Como vocês verão, perdi completamente o táimin do post abaixo, que foi escrito após do terremoto no Haiti, em janeiro deste ano. Ao encontrá-lo hoje, achei que está bem-feitinho e seria uma pena não publicá-lo. Além do mais, o vídeo é realmente marcante, sério candidato a figurar entre as imagens do ano. E esse post  fora de hora talvez nos faça pensar em como estão as coisas por lá, agora que as manchetes dos jornais ocupam-se de outros dramas e desventuras.

Haiti

Eu devo confessar para vocês, como já fiz para outros amigos próximos, meio envergonhada, que procurei me manter à margem das notícias sobre o terremoto no Haiti. Para me preservar. Olhava assim por cima, lia as primeiras páginas de jornal na banca, ouvia as chamadas do telejornal mas não queria saber detalhes. Porque é o tipo de coisa tristíssima demais, o coração pesa, a garganta dá um nó e a gente se sente impotente demais da conta. E a partir de um certo momento na vida a gente aprende a se preservar, grazadeus, principalmente daquilo que não podemos mudar.

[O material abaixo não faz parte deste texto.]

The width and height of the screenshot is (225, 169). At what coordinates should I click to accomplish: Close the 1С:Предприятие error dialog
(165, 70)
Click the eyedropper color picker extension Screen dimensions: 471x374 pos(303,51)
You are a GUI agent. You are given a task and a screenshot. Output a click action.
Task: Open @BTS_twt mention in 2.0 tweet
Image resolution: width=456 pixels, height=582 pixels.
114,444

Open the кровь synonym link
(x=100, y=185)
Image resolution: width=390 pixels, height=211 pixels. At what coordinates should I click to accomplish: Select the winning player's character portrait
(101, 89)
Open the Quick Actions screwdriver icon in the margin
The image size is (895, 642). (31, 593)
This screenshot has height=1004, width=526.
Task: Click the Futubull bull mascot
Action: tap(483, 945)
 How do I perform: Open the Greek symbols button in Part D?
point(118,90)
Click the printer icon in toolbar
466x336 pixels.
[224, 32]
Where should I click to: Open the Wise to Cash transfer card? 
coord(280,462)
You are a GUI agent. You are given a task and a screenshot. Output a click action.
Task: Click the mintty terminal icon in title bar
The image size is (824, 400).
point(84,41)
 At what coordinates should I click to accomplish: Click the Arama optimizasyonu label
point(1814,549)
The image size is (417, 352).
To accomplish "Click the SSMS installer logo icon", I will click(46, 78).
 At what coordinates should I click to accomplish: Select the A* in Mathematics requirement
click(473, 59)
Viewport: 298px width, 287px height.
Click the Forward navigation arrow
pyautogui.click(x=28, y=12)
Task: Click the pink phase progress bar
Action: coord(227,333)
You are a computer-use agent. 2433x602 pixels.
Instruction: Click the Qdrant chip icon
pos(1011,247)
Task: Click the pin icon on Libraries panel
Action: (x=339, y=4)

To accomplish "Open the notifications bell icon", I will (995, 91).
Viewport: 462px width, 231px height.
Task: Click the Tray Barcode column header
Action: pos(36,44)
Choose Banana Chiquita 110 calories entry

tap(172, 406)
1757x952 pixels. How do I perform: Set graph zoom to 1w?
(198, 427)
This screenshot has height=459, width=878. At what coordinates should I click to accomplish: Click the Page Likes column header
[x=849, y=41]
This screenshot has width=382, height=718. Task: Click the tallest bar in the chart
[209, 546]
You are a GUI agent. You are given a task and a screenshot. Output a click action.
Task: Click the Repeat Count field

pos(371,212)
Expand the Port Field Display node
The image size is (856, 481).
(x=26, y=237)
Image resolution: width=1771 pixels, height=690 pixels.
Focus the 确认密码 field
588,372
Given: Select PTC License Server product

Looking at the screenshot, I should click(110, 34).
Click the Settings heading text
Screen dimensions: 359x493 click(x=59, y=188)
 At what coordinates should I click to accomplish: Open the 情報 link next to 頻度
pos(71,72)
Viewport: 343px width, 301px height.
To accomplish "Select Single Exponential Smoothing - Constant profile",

Mas nos tempos atuais, em que a informação chega sem que precise ser requisitada, ficar alheio torna-se um desafio e tem suas limitações. Acabei por ler sobre a tragédia e, claro, comover-me profundamente com ela. Juntei roupas com minha filha pra fazer uma doação, na renitente tarefa de fazer do limão uma limonada e dar uma noção de solidariedade para a Pequena (que acha que Haiti não deveria ser nome de um país, mas de uma bebida, e seus apreciadores seriam então os haitianos. Ah, as crianças…)

Bom, se é pra deixar a emoção fluir, então que seja com uma imagem positiva, de esperança e alegria. Desde já catalogada entre as melhores imagens do ano está o menino resgatado dos escombros  oito dias após o terremoto. O gesto dele, de abrir os braços e sorrir vitorioso e feliz depois de ficar tanto tempo soterrado me emociona até a raiz dos cabelos, e eu chorei todas as vezes em que vi o vídeo. Mas esse choro eu consigo suportar, é um sorriso líquido, que não cabe na boca e tem que transbordar pelos olhos, porque no coração não cabe  tamanha esperança e alegria.